It was on this very Arizona asphalt, for instance, that Reddick’s lone trip to the Championship 4 came in 2024. He arrived in Phoenix having won his way into the final round two weeks earlier at Homestead-Miami Speedway, thanks to a daring last-lap pass of both Denny Hamlin and Ryan Blaney. Despite a brake issue at Martinsville in the penultimate race of the season, Reddick went into the finale with the best statistical record on ovals of any Champ 4 driver that year, tying Joey Logano for the most wins (two) on that track type and easily leading Blaney, Logano and William Byron in every other key category – including average finish, Adjusted Points+ index and Driver Rating:

If this were a standard oval like Kansas or Las Vegas, Reddick would have been in excellent shape to win his first career Cup Series title.
Unfortunately for Reddick, though, Phoenix isn’t your ordinary track. At exactly 1 mile long, it is neither a classic short track nor is it a typical oval – especially with its flat banking, asymmetrical layout and pronounced dogleg down the frontstretch. In truth, it doesn’t really resemble much else on the Cup schedule, save for maybe Gateway and Loudon (two other longer, flatter tracks).
Because of all this, it has been difficult for Reddick to apply his usual oval-racing skills to Phoenix. In that 2024 championship race, he ended up leading zero laps, and he had the fastest lap in the field just 2.2% of the time, his third-smallest share at any oval that season. While he spent every lap running in the top 15, Reddick was ultimately not much of a threat to win the title, finishing a distant fourth among Champ 4 drivers in the season finale.
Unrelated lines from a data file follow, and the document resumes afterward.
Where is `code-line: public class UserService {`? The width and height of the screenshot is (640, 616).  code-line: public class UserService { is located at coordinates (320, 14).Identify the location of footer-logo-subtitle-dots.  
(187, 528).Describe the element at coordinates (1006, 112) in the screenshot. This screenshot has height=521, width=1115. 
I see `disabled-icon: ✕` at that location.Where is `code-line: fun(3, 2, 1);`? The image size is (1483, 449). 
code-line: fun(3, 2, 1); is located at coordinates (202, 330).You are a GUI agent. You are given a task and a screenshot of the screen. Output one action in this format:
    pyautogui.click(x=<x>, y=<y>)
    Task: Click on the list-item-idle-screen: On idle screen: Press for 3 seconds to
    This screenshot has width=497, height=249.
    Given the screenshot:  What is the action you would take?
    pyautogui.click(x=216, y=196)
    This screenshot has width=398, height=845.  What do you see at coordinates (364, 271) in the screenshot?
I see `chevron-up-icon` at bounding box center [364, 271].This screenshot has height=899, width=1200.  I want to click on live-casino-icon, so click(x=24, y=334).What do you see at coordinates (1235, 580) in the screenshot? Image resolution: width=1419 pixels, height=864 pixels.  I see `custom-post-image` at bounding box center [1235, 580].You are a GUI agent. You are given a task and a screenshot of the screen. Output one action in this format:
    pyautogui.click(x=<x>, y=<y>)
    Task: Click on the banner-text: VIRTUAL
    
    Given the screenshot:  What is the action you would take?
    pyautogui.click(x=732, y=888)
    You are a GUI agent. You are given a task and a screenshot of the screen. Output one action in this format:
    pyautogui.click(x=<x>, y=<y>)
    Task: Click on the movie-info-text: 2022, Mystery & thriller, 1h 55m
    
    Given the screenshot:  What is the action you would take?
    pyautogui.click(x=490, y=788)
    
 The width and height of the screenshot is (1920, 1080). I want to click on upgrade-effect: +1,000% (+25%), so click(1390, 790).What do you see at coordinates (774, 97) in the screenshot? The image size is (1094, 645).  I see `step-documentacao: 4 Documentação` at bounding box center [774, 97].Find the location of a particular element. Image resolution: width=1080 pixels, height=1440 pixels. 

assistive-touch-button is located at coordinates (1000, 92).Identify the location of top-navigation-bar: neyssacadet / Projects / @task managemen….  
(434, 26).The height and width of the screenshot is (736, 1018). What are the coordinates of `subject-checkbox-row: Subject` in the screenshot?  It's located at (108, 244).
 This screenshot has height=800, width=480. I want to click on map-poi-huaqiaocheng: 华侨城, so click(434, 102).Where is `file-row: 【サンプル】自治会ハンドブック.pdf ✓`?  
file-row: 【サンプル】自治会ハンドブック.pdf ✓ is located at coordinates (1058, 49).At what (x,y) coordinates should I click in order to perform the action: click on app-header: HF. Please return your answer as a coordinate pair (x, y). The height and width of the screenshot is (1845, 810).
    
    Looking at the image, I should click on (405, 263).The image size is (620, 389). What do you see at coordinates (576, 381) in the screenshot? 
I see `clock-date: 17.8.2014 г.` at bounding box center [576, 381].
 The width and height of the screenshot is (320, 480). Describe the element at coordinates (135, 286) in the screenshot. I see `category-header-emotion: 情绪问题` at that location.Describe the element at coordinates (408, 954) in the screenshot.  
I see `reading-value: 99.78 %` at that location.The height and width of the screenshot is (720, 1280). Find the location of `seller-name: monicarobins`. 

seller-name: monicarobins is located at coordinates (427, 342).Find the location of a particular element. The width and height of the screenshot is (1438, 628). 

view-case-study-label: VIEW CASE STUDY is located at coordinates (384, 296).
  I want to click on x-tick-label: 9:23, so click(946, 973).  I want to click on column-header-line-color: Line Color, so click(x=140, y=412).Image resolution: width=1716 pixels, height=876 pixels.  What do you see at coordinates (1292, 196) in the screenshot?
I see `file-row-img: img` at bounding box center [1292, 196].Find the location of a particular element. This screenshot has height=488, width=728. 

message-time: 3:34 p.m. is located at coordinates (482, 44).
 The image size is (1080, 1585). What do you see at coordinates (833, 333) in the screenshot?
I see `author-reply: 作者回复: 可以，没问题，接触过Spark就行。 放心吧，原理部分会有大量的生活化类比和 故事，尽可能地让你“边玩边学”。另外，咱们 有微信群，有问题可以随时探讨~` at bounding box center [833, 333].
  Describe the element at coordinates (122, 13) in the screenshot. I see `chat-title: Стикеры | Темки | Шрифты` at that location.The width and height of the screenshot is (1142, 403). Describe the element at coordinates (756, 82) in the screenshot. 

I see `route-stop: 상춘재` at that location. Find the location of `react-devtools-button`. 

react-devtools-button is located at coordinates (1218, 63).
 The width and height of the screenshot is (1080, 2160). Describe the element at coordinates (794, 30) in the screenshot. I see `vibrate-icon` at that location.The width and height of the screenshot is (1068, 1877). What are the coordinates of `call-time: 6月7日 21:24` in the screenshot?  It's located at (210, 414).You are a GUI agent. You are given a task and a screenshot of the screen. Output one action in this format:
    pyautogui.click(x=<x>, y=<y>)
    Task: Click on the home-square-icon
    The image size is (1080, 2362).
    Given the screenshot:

That disappointment has been a recurring theme in the desert. Among all ovals Reddick has raced at in the Cup Series, Phoenix ranks ninth-worst by average Driver Rating, fourth-worst by average Adjusted Points+ index and tied for third-worst – ahead of only Michigan and Fontana – by average finish:

Even at Michigan – a much longer, faster and more horsepower-driven track compared to Phoenix – Reddick has a win, scored in August 2024, though that was his only top 10 ever at the venue. In 12 starts at Phoenix, Reddick has a pair of third-place finishes – none more recent than three years ago, early in his 23XI Racing tenure – and a pair of top 10s (10th in the spring, sixth in the fall) in 2024. The rest of his starts here have seen him place 19th or worse, including 20th in the spring a year ago and 26th in the 2025 season finale.
Given that track record, it’s not going to be easy for Reddick to extend his historic season-opening win streak to four in a row this weekend. But if he does, he would become the first driver to win four straight at any point on the schedule since Jimmie Johnson in his 2007 championship season, in addition to joining Christopher Bell last year (plus David Pearson and Mark Martin) as the fourth modern-era driver to win consecutive races at three different track types – in this case, a superspeedway, a road course and an oval. Heck, he would also be able to say he gave Michael Jordan the first “four-peat” of his sporting career.
And why not? In a season that has already defied belief several times over, the next epic trial waits in the Arizona desert. And if Reddick can finally conquer Phoenix, his story only grows taller.